Provided passage:

At the U.N., Putin checkmates Obama on Ukraine, Syria, ISIS

President Obama’s harsh criticism of Vladimir Putin’s policies on Monday at the U.N. General Assembly didn’t erase the fact that the Russian president has checkmated him in Ukraine and Syria.

A senior administration official told reporters after the two leaders met privately for the first time in two years that the two sides “fundamentally disagreed” on the role Syrian President Bashar Assad would play in that country’s future.

“I think the Russians certainly understood the importance of there being a political resolution in Syria and there being a process that pursues a political resolution,” the official said of the 90-minute meeting. “We have a difference about what the outcome of that process would be.”

In an earlier speech, Obama slammed Russia’s annexation of Crimea and land grabs in eastern Ukraine by Russian-supported rebels, saying “we cannot stand by when the sovereignty and territorial integrity of a nation is flagrantly violated. If that happens without consequence in Ukraine, it could happen to any nation gathered here today.”

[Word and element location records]
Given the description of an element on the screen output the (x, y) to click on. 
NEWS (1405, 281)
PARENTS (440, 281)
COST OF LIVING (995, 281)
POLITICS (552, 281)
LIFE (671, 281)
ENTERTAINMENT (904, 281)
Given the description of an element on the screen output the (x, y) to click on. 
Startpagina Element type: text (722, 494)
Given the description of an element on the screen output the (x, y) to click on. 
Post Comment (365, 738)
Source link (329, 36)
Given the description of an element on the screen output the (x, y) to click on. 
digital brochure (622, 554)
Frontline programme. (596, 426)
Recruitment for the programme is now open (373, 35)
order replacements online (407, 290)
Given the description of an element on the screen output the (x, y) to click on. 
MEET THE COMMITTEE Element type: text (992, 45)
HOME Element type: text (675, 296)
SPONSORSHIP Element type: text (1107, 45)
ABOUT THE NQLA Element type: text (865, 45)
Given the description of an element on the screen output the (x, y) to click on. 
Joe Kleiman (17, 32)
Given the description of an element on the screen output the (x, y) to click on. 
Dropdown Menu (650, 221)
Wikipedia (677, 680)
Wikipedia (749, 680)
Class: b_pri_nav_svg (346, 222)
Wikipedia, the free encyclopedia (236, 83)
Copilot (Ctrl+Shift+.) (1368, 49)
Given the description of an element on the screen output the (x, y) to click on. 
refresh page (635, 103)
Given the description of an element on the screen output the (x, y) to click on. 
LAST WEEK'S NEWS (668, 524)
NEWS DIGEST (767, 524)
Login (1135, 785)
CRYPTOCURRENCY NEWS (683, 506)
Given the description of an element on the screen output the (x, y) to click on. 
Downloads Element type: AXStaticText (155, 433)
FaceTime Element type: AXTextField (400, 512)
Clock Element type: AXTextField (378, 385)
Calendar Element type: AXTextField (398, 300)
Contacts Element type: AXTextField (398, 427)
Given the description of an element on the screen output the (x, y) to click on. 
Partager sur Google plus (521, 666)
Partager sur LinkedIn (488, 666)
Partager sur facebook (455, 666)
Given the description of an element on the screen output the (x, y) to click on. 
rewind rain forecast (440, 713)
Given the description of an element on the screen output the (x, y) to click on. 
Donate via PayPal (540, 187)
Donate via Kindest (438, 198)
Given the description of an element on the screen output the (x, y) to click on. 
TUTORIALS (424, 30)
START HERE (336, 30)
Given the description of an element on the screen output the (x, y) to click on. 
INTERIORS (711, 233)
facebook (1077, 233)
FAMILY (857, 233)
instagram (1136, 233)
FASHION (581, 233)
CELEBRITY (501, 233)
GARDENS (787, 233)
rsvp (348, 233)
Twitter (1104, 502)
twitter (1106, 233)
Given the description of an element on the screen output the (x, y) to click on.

Problem to solve:
Please echo the U.N. article word for word from "A senior administration" to "that country’s future.". The listing stands apart from the U.N. article as separate material.

Task solution:
A senior administration official told reporters after the two leaders met privately for the first time in two years that the two sides “fundamentally disagreed” on the role Syrian President Bashar Assad would play in that country’s future.